╭──

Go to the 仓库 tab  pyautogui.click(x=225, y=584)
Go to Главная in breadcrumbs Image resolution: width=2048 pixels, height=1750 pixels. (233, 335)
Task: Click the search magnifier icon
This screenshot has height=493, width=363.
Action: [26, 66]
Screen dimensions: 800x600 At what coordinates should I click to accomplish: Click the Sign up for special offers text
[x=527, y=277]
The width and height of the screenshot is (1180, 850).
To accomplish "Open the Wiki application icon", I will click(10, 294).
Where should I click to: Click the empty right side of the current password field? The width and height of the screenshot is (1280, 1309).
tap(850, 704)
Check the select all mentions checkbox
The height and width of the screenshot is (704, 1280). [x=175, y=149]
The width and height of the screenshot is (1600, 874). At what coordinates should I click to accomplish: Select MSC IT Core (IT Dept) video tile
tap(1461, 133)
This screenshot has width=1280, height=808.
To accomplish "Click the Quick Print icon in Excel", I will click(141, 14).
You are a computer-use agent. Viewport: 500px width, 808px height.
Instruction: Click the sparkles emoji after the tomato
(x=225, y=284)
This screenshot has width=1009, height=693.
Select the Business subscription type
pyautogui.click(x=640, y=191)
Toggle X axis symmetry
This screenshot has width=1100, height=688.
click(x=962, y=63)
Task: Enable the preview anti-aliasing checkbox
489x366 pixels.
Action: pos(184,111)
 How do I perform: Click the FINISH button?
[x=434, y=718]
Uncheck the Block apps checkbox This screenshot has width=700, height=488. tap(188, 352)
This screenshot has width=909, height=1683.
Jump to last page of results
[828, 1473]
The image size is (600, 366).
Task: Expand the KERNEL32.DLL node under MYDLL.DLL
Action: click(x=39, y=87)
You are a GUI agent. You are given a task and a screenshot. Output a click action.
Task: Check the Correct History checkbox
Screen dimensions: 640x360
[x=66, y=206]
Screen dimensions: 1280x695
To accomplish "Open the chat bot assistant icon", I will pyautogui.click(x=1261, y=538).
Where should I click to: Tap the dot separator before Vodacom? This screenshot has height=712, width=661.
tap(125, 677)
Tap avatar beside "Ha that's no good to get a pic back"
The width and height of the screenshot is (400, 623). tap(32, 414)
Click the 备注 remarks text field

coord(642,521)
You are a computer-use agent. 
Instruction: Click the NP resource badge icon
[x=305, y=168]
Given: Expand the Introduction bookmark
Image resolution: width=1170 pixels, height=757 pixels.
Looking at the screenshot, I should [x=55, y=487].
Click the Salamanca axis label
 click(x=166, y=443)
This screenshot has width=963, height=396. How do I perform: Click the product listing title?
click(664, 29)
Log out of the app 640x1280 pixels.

╰──

Brief ->
Rewrite the data, from its first line through the line containing "will click(10, 294).", as a Markdown table with the columns Row and Line. Number each line and leave out any blank ones.

Response to the task ->
| Row | Line |
|---|---|
| 1 | Go to the 仓库 tab  pyautogui.click(x=225, y=584) |
| 2 | Go to Главная in breadcrumbs Image resolution: width=2048 pixels, height=1750 pixels. (233, 335) |
| 3 | Task: Click the search magnifier icon |
| 4 | This screenshot has height=493, width=363. |
| 5 | Action: [26, 66] |
| 6 | Screen dimensions: 800x600 At what coordinates should I click to accomplish: Click the Sign up for special offers text |
| 7 | [x=527, y=277] |
| 8 | The width and height of the screenshot is (1180, 850). |
| 9 | To accomplish "Open the Wiki application icon", I will click(10, 294). |